-- Given text start --

# won't poop on pee pad this week



## patk (Jun 13, 2013)

how big is the pen?


----------



## Tiny Poodles (Jun 20, 2013)

Are you rewarding when he uses the pad, pee or poop? The first week or two that Timi was home, I must have treated her 20-30 times a day. Within a couple of days she was going to the pad and fake peeing - she totally got that the pad was the place to be - no way would she waste her precious commodity on the floor! 
However, she was almost 14 weeks old, your puppy is way behind her in terms of memory, and being able to delay going when the urge hits, so I would just keeps a very close eye, be consistent in your training and eventually it should pay off. Timi was fully trained by 15-16 weeks, and has only made one mistake since that time.


----------



## charis78 (Oct 31, 2014)

The pen is the iris octagon I think 64 inches. I reward by praise because he won't touch treats/not food oriented yet.


----------



## patk (Jun 13, 2013)

has the foam pad been cleaned with something like nature's miracle? if not, there's probably an odor you can't detect that your pup can. he may be going back to that. if your pup is small, maybe the pen is a bit largish and he has too much choice as to where he can go...


----------



## glorybeecosta (Nov 11, 2014)

I used treats to train Cayenne, now she was older, so now if I am not aware she did her #2 she will come and set and make a low growl for her cookie. I love potty pads so much easier. I agree if the crate is to large for the dog they will use it. Good luck


----------



## N2Mischief (Dec 3, 2012)

Is there a reason you can't remove the foam pad?


----------



## charis78 (Oct 31, 2014)

He's now going poo on carpet, kitchen etc. I'm going to try two pee pad trays now. I started rewarding him and now he goes and stands on pee pad (not peeing) and looks at me for a treat lol.


----------



## patk (Jun 13, 2013)

charis78 said:


> He's now going poo on carpet, kitchen etc. I'm going to try two pee pad trays now. I started rewarding him and now he goes and stands on pee pad (not peeing) and looks at me for a treat lol.

-- Given text end --
-- Data provided start --

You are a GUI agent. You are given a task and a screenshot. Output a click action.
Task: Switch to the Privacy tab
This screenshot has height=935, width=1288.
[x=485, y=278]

-- Data provided end --

▶ [Required actions]
A) From the pee pad thread, print the passage that begins at the words "Are you rewarding" and stops after the words "on the floor!".
B) Rewrite the paragraph in the pee pad thread that begins "has the foam pad been cleaned" as a short bulleted list that keeps its main points.
C) In the pee pad thread, by what age was Timi fully trained?

▶ [The solutions]
A)
Are you rewarding when he uses the pad, pee or poop? The first week or two that Timi was home, I must have treated her 20-30 times a day. Within a couple of days she was going to the pad and fake peeing - she totally got that the pad was the place to be - no way would she waste her precious commodity on the floor!

B)
- Check whether the foam pad has been cleaned with something like Nature's Miracle.
- If it hasn't, there is probably an odor the pup can detect but the owner can't, and he may keep going back to it.
- If the pup is small, the pen may be too large, giving him too much choice of where to go.

C) By 15-16 weeks.